DATA TO PROCESS Block Start

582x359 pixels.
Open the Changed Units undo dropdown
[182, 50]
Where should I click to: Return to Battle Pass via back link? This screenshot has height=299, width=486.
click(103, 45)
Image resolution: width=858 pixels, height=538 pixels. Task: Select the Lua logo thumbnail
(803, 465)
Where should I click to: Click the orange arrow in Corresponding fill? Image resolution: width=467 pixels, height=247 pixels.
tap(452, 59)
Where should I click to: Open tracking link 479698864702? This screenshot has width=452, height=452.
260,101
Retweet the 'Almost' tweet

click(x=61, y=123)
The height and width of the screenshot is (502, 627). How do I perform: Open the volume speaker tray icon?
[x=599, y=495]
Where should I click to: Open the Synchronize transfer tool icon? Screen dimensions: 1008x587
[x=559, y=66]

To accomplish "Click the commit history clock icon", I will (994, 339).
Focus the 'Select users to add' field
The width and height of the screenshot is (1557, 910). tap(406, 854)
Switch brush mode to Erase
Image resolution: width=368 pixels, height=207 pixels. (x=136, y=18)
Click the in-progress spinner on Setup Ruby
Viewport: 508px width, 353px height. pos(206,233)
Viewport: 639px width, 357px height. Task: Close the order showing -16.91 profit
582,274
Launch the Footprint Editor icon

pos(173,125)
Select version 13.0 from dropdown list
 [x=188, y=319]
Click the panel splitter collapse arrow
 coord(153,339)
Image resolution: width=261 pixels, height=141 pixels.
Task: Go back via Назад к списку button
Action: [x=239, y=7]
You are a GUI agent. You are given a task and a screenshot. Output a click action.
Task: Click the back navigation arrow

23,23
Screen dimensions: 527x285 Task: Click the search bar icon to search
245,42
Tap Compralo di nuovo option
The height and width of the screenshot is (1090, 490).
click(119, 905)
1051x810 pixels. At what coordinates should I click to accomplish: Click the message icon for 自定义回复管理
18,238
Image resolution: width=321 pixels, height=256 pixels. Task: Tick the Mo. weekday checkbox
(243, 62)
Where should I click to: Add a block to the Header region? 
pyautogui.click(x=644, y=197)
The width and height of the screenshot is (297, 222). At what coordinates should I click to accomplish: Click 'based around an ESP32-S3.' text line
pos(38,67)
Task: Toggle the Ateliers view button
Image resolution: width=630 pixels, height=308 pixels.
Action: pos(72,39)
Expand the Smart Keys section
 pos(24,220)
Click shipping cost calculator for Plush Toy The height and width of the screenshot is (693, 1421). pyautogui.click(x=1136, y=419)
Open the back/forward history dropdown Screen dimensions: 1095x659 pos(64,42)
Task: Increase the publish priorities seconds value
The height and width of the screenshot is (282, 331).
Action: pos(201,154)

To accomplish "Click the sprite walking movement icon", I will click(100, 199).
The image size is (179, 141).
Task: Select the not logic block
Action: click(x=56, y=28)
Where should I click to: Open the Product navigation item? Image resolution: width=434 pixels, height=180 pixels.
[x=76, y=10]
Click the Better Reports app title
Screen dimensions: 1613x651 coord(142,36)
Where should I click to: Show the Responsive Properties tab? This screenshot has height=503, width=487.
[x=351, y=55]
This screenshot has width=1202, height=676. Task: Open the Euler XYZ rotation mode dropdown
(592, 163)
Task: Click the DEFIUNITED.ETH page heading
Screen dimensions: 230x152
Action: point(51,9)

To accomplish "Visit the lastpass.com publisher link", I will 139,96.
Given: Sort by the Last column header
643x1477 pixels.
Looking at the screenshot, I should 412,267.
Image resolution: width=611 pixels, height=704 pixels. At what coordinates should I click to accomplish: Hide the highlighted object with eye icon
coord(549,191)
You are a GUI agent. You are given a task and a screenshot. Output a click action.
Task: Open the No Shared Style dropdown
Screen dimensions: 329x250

DATA TO PROCESS Block End

**TASK INSTRUCTIONS:**
Line by line, repeat the material precisely.

**YOUR RESPONSE:**
582x359 pixels.
Open the Changed Units undo dropdown
[182, 50]
Where should I click to: Return to Battle Pass via back link? This screenshot has height=299, width=486.
click(103, 45)
Image resolution: width=858 pixels, height=538 pixels. Task: Select the Lua logo thumbnail
(803, 465)
Where should I click to: Click the orange arrow in Corresponding fill? Image resolution: width=467 pixels, height=247 pixels.
tap(452, 59)
Where should I click to: Open tracking link 479698864702? This screenshot has width=452, height=452.
260,101
Retweet the 'Almost' tweet

click(x=61, y=123)
The height and width of the screenshot is (502, 627). How do I perform: Open the volume speaker tray icon?
[x=599, y=495]
Where should I click to: Open the Synchronize transfer tool icon? Screen dimensions: 1008x587
[x=559, y=66]

To accomplish "Click the commit history clock icon", I will (994, 339).
Focus the 'Select users to add' field
The width and height of the screenshot is (1557, 910). tap(406, 854)
Switch brush mode to Erase
Image resolution: width=368 pixels, height=207 pixels. (x=136, y=18)
Click the in-progress spinner on Setup Ruby
Viewport: 508px width, 353px height. pos(206,233)
Viewport: 639px width, 357px height. Task: Close the order showing -16.91 profit
582,274
Launch the Footprint Editor icon

pos(173,125)
Select version 13.0 from dropdown list
 [x=188, y=319]
Click the panel splitter collapse arrow
 coord(153,339)
Image resolution: width=261 pixels, height=141 pixels.
Task: Go back via Назад к списку button
Action: [x=239, y=7]
You are a GUI agent. You are given a task and a screenshot. Output a click action.
Task: Click the back navigation arrow

23,23
Screen dimensions: 527x285 Task: Click the search bar icon to search
245,42
Tap Compralo di nuovo option
The height and width of the screenshot is (1090, 490).
click(119, 905)
1051x810 pixels. At what coordinates should I click to accomplish: Click the message icon for 自定义回复管理
18,238
Image resolution: width=321 pixels, height=256 pixels. Task: Tick the Mo. weekday checkbox
(243, 62)
Where should I click to: Add a block to the Header region? 
pyautogui.click(x=644, y=197)
The width and height of the screenshot is (297, 222). At what coordinates should I click to accomplish: Click 'based around an ESP32-S3.' text line
pos(38,67)
Task: Toggle the Ateliers view button
Image resolution: width=630 pixels, height=308 pixels.
Action: pos(72,39)
Expand the Smart Keys section
 pos(24,220)
Click shipping cost calculator for Plush Toy The height and width of the screenshot is (693, 1421). pyautogui.click(x=1136, y=419)
Open the back/forward history dropdown Screen dimensions: 1095x659 pos(64,42)
Task: Increase the publish priorities seconds value
The height and width of the screenshot is (282, 331).
Action: pos(201,154)

To accomplish "Click the sprite walking movement icon", I will click(100, 199).
The image size is (179, 141).
Task: Select the not logic block
Action: click(x=56, y=28)
Where should I click to: Open the Product navigation item? Image resolution: width=434 pixels, height=180 pixels.
[x=76, y=10]
Click the Better Reports app title
Screen dimensions: 1613x651 coord(142,36)
Where should I click to: Show the Responsive Properties tab? This screenshot has height=503, width=487.
[x=351, y=55]
This screenshot has width=1202, height=676. Task: Open the Euler XYZ rotation mode dropdown
(592, 163)
Task: Click the DEFIUNITED.ETH page heading
Screen dimensions: 230x152
Action: point(51,9)

To accomplish "Visit the lastpass.com publisher link", I will 139,96.
Given: Sort by the Last column header
643x1477 pixels.
Looking at the screenshot, I should 412,267.
Image resolution: width=611 pixels, height=704 pixels. At what coordinates should I click to accomplish: Hide the highlighted object with eye icon
coord(549,191)
You are a GUI agent. You are given a task and a screenshot. Output a click action.
Task: Open the No Shared Style dropdown
Screen dimensions: 329x250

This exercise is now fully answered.